Work required -> The listing below holds a line with "Switch results to text view mode" and a line with "This screenshot has height=623, width=800.". Reproduce those two lines exactly, plus everything between them.

:: Given data

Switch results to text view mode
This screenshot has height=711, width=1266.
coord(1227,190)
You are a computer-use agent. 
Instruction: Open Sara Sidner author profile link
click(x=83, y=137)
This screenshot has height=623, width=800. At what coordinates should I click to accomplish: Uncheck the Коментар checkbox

::::
:: Given data

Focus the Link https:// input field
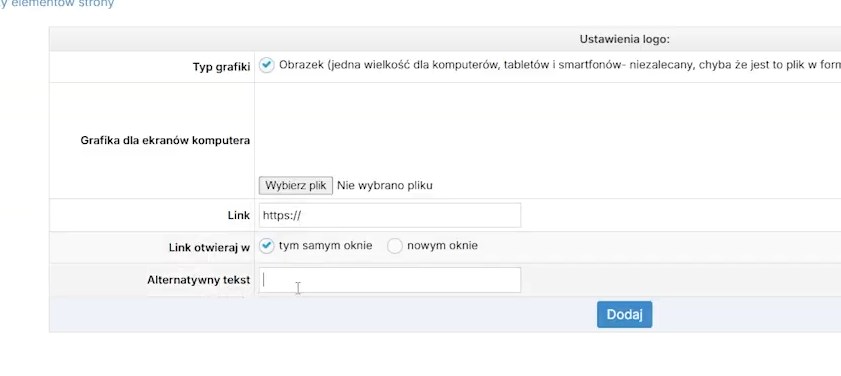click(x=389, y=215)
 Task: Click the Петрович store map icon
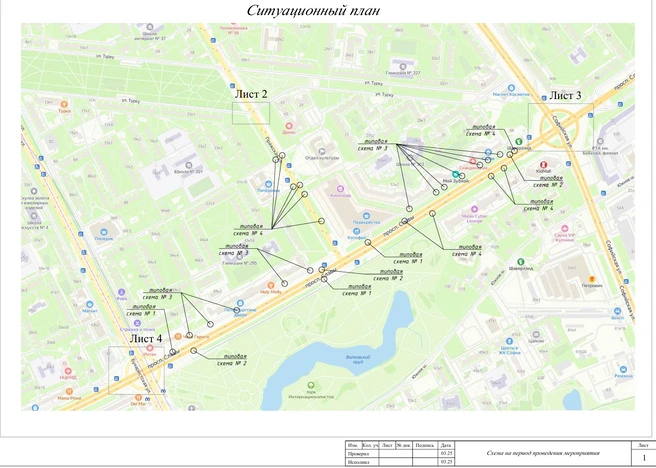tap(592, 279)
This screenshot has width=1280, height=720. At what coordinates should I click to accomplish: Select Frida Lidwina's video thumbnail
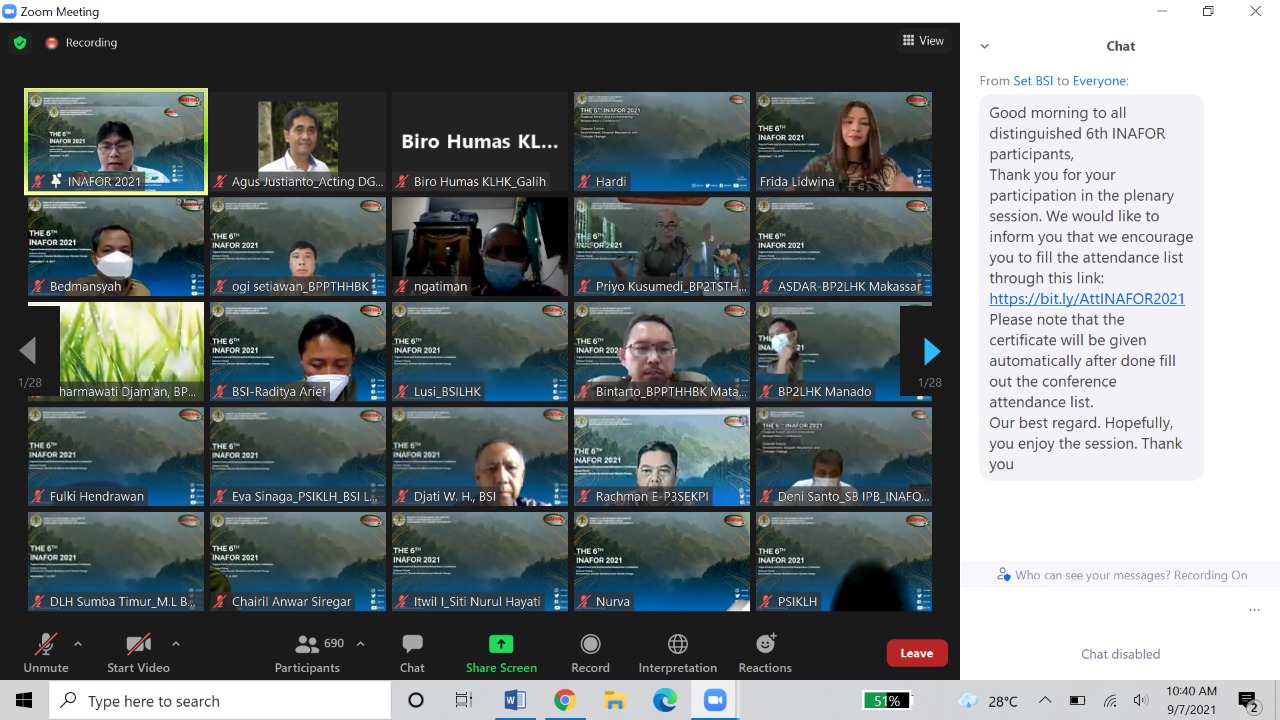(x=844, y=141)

::::
:: Given data

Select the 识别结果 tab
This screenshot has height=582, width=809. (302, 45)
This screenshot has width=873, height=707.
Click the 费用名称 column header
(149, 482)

::::

Answer ->
Switch results to text view mode
This screenshot has height=711, width=1266.
coord(1227,190)
You are a computer-use agent. 
Instruction: Open Sara Sidner author profile link
click(x=83, y=137)
This screenshot has height=623, width=800. At what coordinates should I click to accomplish: Uncheck the Коментар checkbox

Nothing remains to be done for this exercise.